Williams, who played at Father Ryan High, just wrapped up his collegiate career at Vanderbilt.
Now's he's hoping to fly at the NFL Combine.
"I am going to run fast," Williams said with a smile. "F-A-S-T."
Depending on how fast he runs, Williams could pole vault himself up very high among cornerbacks – and possibly into the first round of the upcoming NFL Draft.
"If he runs in the low 4.5s, I wouldn't be shocked if he went in the first round," NFL Network draft analyst Daniel Jeremiah said of Williams. "The expectation is that he's going to run in the 4.6s.
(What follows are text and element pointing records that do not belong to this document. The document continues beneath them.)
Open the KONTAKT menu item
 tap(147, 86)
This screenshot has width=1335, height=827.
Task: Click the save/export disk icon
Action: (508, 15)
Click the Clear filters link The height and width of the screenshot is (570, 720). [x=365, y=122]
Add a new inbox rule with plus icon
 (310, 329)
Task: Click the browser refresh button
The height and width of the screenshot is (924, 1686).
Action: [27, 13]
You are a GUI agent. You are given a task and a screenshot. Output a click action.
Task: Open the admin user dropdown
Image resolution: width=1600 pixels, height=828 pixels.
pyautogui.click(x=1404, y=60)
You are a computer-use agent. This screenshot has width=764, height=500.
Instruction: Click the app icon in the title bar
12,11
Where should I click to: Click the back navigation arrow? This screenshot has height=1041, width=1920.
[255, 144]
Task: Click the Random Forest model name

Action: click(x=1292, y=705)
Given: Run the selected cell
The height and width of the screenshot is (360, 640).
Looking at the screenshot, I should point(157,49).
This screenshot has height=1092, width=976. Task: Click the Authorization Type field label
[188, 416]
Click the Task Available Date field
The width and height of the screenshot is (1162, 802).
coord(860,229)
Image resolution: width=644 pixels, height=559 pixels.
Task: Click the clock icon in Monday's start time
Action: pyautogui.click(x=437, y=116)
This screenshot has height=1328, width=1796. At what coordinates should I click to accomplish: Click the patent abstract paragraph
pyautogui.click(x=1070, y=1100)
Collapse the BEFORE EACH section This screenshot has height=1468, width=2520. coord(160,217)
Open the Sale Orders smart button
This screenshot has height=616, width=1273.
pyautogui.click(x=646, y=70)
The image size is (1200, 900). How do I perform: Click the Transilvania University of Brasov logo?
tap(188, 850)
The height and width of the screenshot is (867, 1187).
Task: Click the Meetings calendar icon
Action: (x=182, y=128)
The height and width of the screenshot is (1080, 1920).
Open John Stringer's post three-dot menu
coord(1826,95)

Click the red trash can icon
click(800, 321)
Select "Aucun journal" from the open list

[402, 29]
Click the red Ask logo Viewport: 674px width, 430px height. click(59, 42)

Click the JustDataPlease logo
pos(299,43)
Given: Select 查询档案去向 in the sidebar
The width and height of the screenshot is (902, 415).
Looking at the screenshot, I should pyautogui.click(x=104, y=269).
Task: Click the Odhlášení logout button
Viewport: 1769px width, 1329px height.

But if he runs 4.52, I would say it is more likely than not that he'll go in the first round."
The 6-foot-4, 211-pound Williams arrived here with size, and impressive credentials.
Williams was an All-SEC cornerback in 2018, when he led the conference in pass breakups (14) and ranked second in interceptions (4).
Jeremiah currently has him ranked No.37 on his overall board (the fifth-ranked cornerback), but that could change when Williams runs with the defensive backs here on Monday.
"I just want to show that overall, I am one of the best DBs in the nation," Williams said. "I want to show my movement skills, I want to show my speed, and I want to put everything I've got on display."
Growing up in Nashville, Williams said he rooted for the Titans.
On December 6, his birthday, he was in the crowd to witness running back Derrick Henry's 99-yard touchdown run against the Jaguars. On Sunday, he recalled being at Nissan Stadium when return man Pacman Jones returned a punt for a touchdown during his playing days with the team.
He said he looks up to current Titans safety Kevin Byard because of the way he plays the game.
"Just his passion and aggression," Williams said of Byard. "He's a playmaker, and that is something you want in a DB. You want to have that fire."
Williams has told NFL teams he wants to be a great player, but also a role model, and someone who is a great example in the community.
He called his mom his "superhero." He said he loves Vanderbilt head coach Derek Mason, who helped him develop as a player, and a person.
"Just like I was looking up to all the Titans players back in the day, from Steve McNair to Eddie George to Chris Johnson, Vince Young," Williams said. "All those guys I looked up to when they played for the Titans, kids are doing the same thing (for me), and I just want to be that role model."
Williams couldn't keep from smiling when answering questions on Sunday.
"It is a blessing to be here," he said. "This has been a dream of mine since I was five. Showing these scouts, these coaches what I can do at the next level, this is definitely a blessing."
Next month, Williams will find out where his NFL home will be.
He's excited about the draft being in Nashville, and he smiled bigger when asked about the possibility of being picked by his hometown team.
The Titans are currently stocked at cornerback, with veterans Logan Ryan, Malcolm Butler and Adoree' Jackson, and LeShaun Sims and Kenneth Durden are also under contract.
Still, Williams said he has had some contact with the team, including a sit-down with secondary coach Kerry Coombs.
"Playing for the hometown team, what I would say is: Don't draft me just because I'm from Nashville. Draft me because I am the best option, the best defensive back in the draft," Williams said. "Playing for the Titans, that would be something special, too."